To do:
Output exactly those lines of the data that lie between the line containing "Where should I click to: Click the Role" and the final line, both ends counted.

(Saved data entries)
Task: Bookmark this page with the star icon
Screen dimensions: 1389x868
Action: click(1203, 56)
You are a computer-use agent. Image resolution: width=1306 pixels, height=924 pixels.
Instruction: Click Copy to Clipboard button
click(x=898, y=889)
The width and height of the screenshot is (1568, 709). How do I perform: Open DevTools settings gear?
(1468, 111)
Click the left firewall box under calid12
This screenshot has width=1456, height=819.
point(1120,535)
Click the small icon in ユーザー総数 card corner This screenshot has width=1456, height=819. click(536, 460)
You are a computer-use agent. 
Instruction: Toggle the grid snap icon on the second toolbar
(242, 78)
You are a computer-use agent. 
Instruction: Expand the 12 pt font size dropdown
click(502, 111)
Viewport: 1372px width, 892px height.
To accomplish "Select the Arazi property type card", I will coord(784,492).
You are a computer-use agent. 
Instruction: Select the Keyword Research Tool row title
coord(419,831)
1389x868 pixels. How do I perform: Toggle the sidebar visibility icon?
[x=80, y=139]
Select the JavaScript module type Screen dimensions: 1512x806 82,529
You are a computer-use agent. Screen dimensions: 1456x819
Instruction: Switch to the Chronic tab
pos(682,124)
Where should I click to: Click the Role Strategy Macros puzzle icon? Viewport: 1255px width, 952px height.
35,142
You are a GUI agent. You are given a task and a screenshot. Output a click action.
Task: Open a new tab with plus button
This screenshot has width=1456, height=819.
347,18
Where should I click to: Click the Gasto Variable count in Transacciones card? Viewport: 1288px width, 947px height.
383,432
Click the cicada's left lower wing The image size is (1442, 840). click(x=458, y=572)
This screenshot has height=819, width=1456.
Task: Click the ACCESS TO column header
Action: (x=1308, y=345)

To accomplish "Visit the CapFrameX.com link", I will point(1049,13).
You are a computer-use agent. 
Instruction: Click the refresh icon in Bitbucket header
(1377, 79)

Answer space:
Where should I click to: Click the Role Strategy Macros puzzle icon? Viewport: 1255px width, 952px height.
35,142
You are a GUI agent. You are given a task and a screenshot. Output a click action.
Task: Open a new tab with plus button
This screenshot has width=1456, height=819.
347,18
Where should I click to: Click the Gasto Variable count in Transacciones card? Viewport: 1288px width, 947px height.
383,432
Click the cicada's left lower wing The image size is (1442, 840). click(x=458, y=572)
This screenshot has height=819, width=1456.
Task: Click the ACCESS TO column header
Action: (x=1308, y=345)

To accomplish "Visit the CapFrameX.com link", I will point(1049,13).
You are a computer-use agent. 
Instruction: Click the refresh icon in Bitbucket header
(1377, 79)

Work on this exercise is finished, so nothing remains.